[Exercise brief]: Copy the lines below that contain "page".

>>>

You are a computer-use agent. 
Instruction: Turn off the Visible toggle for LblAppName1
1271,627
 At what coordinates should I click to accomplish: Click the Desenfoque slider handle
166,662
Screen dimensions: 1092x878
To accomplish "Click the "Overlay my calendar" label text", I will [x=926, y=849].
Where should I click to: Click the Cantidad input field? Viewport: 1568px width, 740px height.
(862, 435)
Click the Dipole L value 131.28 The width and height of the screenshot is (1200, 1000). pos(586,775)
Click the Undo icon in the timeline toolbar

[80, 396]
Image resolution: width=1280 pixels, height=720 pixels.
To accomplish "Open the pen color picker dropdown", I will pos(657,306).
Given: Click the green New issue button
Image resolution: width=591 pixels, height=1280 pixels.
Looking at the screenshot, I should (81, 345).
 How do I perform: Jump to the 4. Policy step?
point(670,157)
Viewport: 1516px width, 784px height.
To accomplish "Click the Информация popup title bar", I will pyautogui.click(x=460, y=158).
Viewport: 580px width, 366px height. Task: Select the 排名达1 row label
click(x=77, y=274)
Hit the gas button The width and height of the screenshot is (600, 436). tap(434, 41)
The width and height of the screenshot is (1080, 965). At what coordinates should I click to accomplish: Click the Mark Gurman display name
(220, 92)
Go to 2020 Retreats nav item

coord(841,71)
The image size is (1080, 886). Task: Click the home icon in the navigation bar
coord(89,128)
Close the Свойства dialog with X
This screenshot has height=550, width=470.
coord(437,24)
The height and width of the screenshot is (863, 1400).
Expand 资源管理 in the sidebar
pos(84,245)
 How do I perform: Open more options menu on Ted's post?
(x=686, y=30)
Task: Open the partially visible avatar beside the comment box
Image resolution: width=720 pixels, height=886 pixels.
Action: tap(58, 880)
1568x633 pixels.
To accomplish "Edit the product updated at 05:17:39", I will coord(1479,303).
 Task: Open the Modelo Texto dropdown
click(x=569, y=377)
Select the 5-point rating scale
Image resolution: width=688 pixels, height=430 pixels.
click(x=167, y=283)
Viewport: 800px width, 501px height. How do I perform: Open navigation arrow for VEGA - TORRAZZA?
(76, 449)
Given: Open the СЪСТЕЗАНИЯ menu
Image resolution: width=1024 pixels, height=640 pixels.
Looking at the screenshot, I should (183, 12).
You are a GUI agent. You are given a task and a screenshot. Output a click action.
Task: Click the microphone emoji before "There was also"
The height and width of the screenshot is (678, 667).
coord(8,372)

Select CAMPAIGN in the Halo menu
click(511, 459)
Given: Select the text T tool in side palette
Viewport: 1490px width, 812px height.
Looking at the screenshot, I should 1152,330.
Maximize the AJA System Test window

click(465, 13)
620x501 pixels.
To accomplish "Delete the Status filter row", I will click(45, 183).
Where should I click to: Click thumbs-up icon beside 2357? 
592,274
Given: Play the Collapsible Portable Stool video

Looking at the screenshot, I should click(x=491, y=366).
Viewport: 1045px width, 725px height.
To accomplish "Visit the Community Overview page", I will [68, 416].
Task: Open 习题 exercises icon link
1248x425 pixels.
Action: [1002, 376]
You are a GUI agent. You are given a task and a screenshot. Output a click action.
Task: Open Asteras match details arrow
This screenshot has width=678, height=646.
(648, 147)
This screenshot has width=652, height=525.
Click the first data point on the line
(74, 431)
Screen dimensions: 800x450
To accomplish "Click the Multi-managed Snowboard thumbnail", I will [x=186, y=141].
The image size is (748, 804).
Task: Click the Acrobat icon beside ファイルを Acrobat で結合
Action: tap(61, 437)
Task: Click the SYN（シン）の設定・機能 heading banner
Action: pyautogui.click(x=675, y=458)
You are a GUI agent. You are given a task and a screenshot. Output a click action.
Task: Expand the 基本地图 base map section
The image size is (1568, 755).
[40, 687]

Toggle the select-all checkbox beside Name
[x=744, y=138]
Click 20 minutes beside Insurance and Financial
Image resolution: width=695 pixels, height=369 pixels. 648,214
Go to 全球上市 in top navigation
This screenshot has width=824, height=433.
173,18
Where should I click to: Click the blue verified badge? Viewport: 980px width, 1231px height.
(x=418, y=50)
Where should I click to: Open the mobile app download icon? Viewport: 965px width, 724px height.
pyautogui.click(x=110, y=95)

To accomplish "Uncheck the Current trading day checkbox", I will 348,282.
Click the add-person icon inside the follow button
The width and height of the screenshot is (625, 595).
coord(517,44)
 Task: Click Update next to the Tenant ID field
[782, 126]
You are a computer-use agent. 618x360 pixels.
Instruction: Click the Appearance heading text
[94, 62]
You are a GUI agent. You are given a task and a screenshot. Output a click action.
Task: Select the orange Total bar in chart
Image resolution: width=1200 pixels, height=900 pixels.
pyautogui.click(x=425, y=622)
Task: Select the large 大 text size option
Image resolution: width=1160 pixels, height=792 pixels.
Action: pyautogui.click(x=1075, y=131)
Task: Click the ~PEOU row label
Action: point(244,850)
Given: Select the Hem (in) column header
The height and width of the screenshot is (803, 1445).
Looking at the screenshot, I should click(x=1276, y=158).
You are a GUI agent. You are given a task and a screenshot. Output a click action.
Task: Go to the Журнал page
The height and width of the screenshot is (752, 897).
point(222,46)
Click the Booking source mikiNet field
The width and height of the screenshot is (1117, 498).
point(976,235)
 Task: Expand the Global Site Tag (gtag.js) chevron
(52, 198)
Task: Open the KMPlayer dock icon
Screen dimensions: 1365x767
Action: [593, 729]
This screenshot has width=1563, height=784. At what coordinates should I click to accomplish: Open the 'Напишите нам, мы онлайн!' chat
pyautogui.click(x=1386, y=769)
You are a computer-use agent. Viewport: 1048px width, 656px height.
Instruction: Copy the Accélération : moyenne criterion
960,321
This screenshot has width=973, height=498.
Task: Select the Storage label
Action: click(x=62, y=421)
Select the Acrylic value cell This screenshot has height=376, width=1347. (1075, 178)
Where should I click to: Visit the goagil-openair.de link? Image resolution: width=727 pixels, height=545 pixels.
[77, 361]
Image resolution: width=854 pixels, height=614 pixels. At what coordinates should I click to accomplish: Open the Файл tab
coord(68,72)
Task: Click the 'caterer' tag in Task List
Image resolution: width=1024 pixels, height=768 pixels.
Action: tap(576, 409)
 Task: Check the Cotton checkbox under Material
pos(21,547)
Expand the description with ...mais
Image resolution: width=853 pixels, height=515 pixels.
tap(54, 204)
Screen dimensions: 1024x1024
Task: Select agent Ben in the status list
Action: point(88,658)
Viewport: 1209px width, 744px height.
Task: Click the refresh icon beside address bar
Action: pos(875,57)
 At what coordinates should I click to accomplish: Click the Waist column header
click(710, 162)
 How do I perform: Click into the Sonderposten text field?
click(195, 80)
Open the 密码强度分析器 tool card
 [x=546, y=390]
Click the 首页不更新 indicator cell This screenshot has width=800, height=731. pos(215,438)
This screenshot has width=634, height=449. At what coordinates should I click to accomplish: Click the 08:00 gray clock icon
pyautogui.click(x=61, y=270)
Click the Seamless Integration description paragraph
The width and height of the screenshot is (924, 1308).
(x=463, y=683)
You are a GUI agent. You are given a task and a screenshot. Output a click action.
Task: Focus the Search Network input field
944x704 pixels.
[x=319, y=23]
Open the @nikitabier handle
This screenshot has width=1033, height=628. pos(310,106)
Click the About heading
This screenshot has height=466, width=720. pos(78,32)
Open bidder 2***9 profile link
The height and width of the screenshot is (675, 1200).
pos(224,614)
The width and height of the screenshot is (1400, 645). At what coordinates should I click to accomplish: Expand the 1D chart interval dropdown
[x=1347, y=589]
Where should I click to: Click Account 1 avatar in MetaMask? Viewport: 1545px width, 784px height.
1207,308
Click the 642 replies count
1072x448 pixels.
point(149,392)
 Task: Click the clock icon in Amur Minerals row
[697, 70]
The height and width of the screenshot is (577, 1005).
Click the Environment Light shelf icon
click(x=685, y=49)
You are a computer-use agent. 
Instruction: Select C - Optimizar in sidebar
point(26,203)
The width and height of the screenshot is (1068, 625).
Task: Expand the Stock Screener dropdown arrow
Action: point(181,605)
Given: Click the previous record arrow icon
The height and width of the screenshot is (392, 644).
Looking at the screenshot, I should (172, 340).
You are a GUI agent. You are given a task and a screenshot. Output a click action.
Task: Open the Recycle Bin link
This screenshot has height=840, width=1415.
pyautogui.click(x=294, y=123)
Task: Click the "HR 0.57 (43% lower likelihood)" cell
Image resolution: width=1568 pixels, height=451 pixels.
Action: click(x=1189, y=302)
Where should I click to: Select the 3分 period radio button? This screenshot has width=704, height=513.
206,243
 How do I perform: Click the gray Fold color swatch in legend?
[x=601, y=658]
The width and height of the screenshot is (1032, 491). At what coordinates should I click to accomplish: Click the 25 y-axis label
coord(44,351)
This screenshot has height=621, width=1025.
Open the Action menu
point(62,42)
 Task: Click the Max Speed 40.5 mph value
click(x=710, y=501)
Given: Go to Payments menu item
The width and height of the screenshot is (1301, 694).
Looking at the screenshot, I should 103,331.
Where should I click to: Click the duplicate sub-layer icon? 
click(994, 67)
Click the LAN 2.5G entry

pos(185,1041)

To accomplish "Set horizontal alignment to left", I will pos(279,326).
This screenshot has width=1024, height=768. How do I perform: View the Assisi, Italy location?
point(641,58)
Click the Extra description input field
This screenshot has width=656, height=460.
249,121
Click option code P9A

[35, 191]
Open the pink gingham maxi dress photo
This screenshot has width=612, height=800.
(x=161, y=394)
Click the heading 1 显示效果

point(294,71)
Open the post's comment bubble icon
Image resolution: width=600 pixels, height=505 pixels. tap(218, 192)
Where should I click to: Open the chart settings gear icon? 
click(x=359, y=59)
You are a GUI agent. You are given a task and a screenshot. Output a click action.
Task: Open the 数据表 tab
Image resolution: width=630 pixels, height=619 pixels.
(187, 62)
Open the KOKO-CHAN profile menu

<<<

[Completed task]:
To accomplish "Visit the Community Overview page", I will [68, 416].
Task: Go to the Журнал page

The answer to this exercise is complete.